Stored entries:
·····
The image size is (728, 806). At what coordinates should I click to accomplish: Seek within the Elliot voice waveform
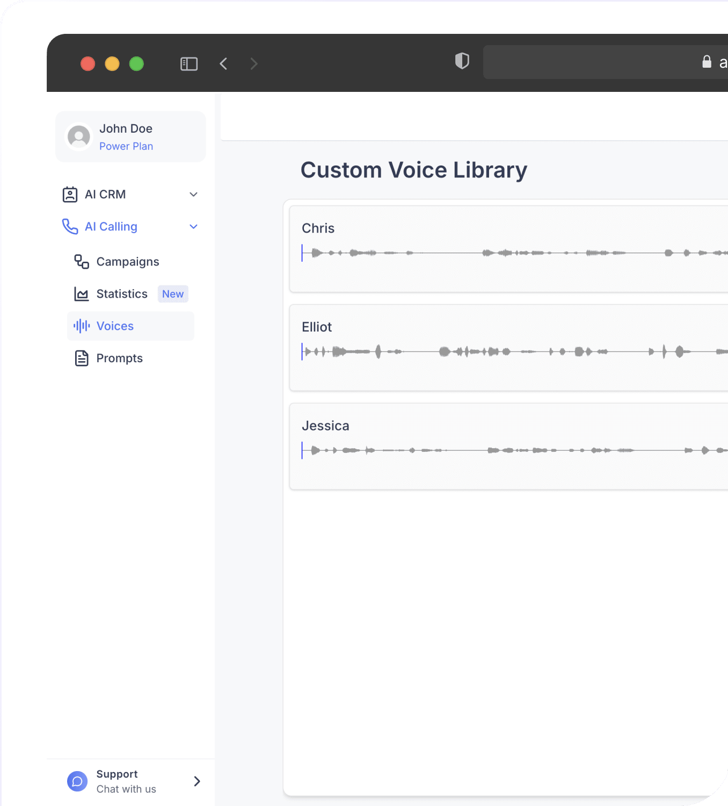pos(514,351)
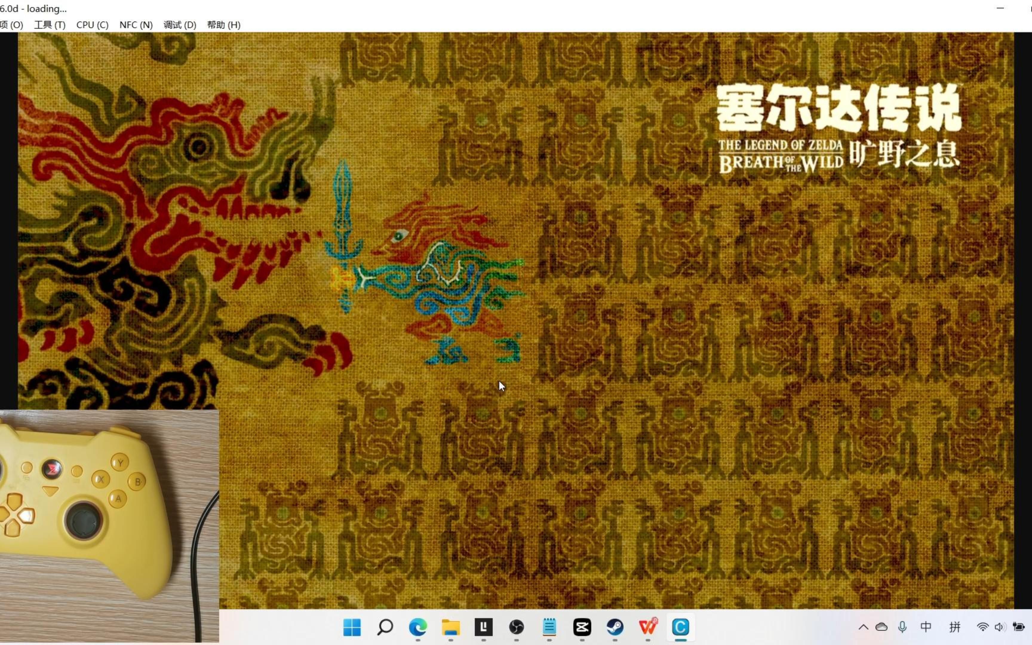Toggle the microphone tray icon
The width and height of the screenshot is (1032, 645).
(x=902, y=627)
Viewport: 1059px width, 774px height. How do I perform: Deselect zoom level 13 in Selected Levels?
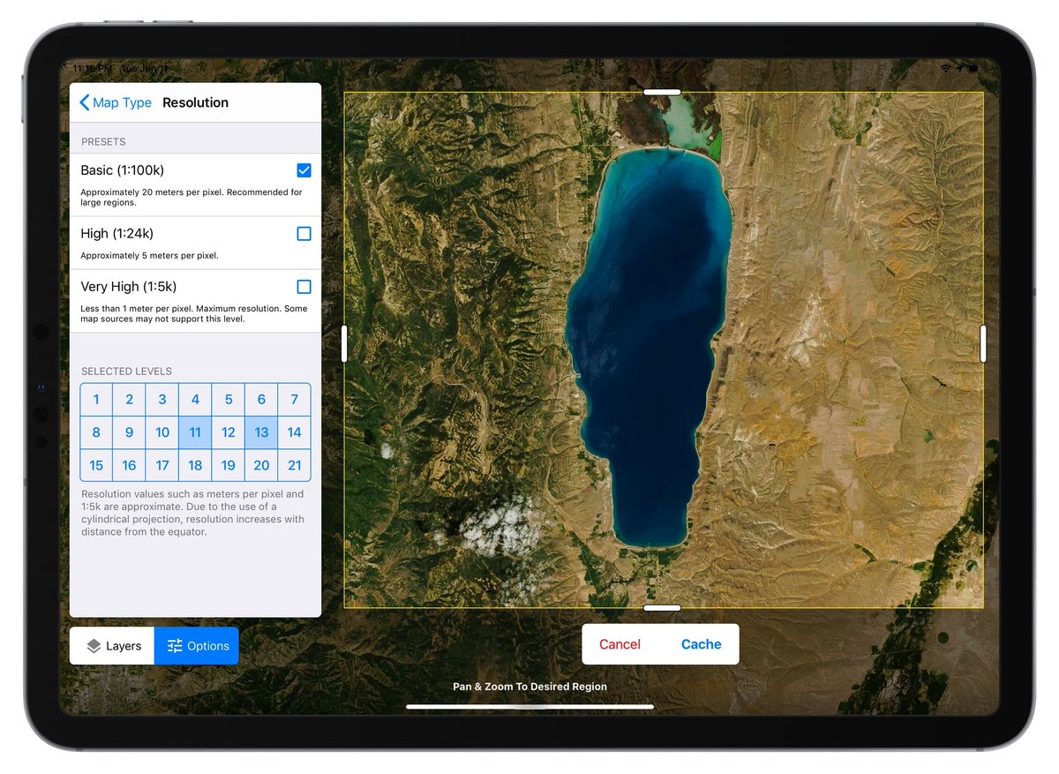click(x=261, y=432)

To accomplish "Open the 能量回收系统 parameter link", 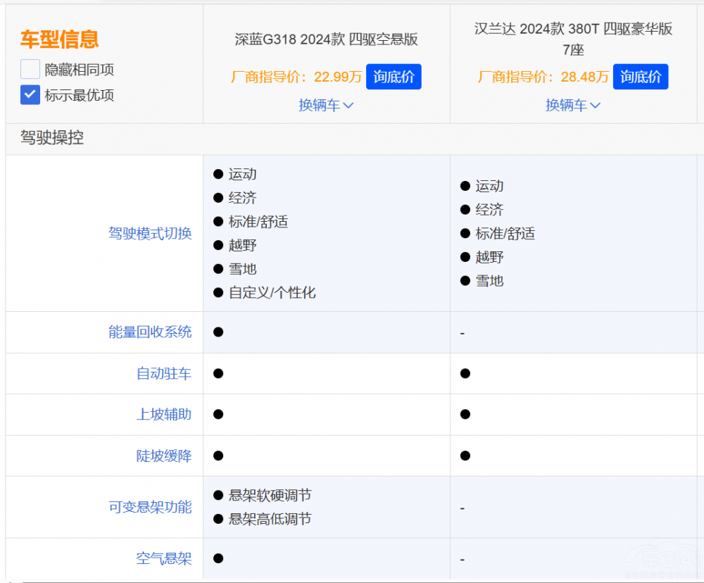I will click(150, 332).
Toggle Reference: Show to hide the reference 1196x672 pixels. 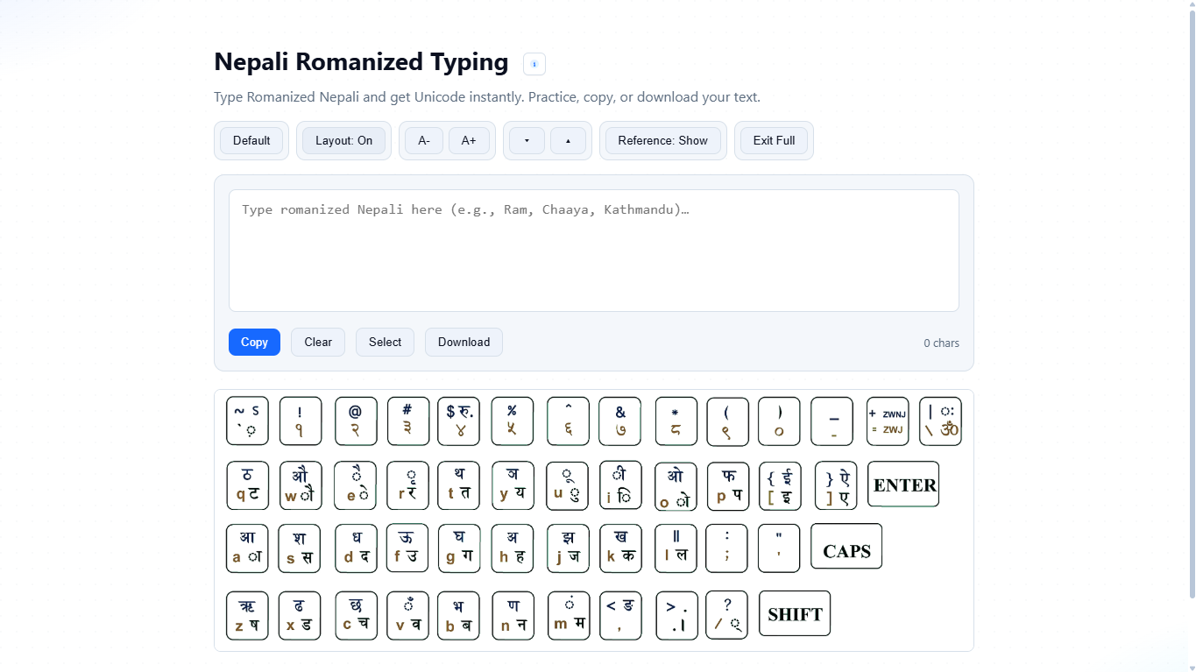coord(662,140)
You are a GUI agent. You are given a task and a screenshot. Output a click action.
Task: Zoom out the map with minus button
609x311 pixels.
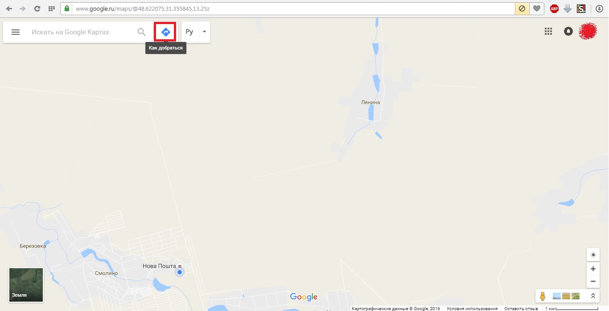pos(593,282)
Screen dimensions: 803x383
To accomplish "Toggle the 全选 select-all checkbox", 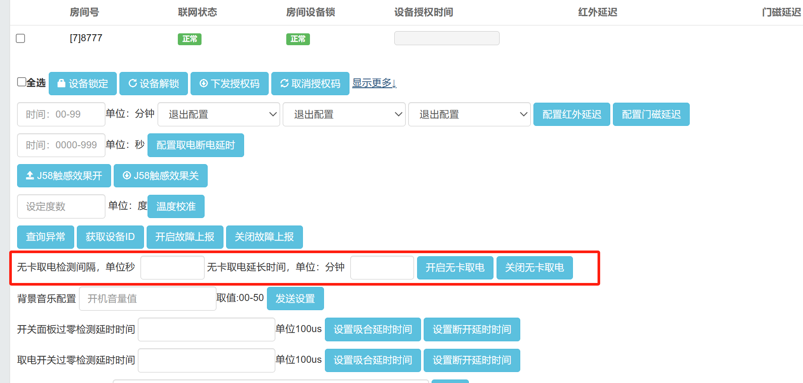I will pos(22,82).

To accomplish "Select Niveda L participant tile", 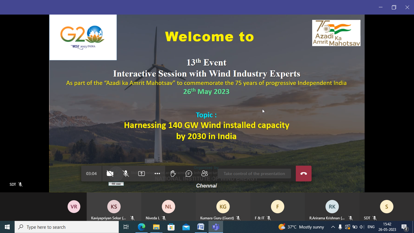I will coord(169,207).
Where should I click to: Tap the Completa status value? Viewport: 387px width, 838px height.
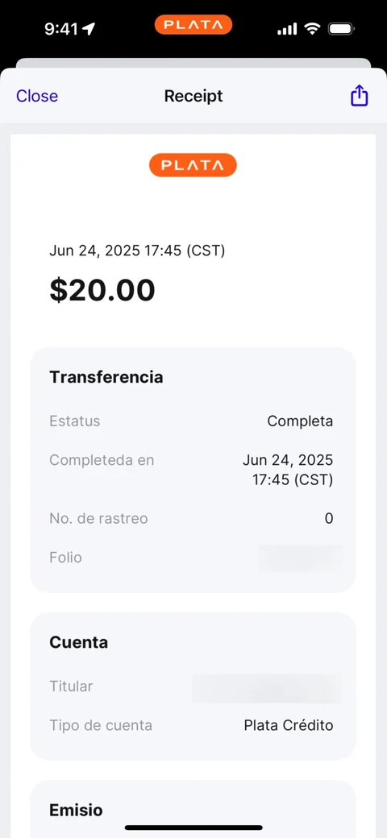coord(300,421)
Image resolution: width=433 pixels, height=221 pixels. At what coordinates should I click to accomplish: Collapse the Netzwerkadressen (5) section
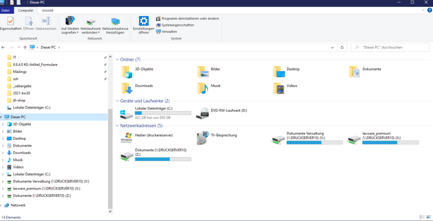[117, 125]
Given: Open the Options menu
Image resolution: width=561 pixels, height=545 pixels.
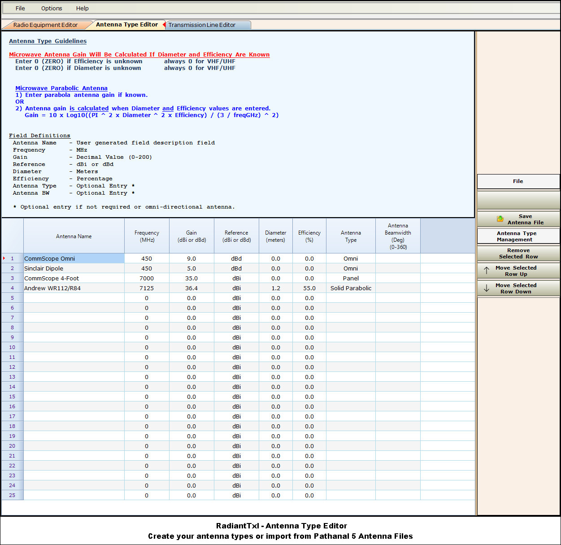Looking at the screenshot, I should 52,8.
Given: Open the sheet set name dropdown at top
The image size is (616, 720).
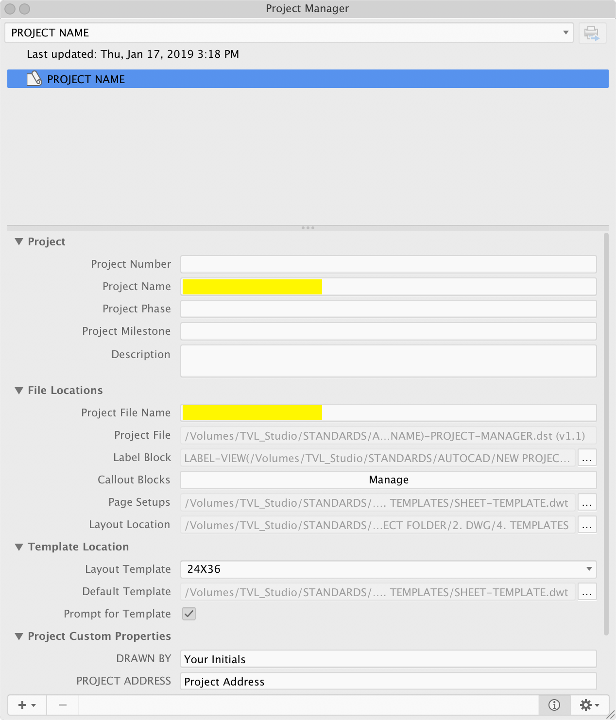Looking at the screenshot, I should pos(565,33).
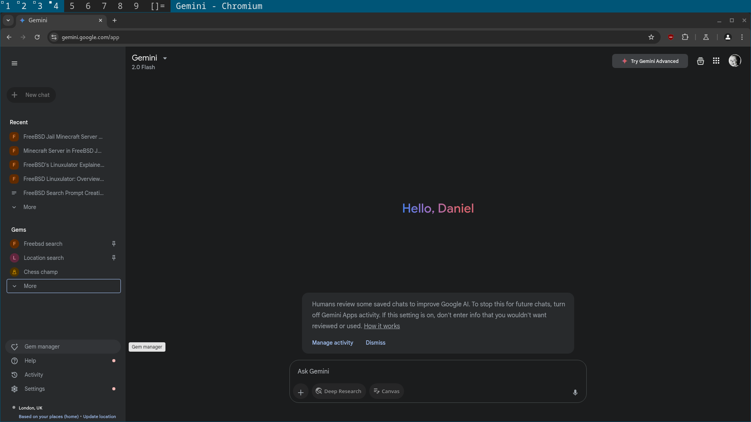
Task: Toggle Canvas mode in prompt box
Action: 386,391
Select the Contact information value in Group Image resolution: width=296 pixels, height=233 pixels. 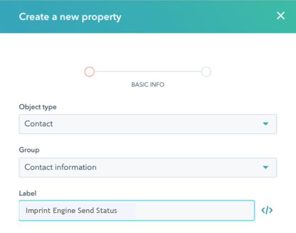point(61,167)
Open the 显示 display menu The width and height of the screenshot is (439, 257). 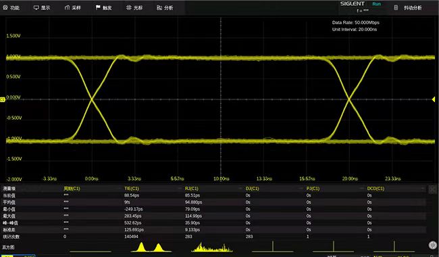(x=42, y=8)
·····
* WHAT TO DO *
Can you rename "waveform" to "audio track" in everything from the start of the entries down to the line containing "(x=902, y=627)", keeping all else unchanged? Leave the pictures out of your answer.

* WRITTEN SOLUTION *
The image size is (728, 806). At what coordinates should I click to accomplish: Seek within the Elliot voice audio track
pos(514,351)
Toggle the microphone tray icon
The width and height of the screenshot is (1032, 645).
(x=902, y=627)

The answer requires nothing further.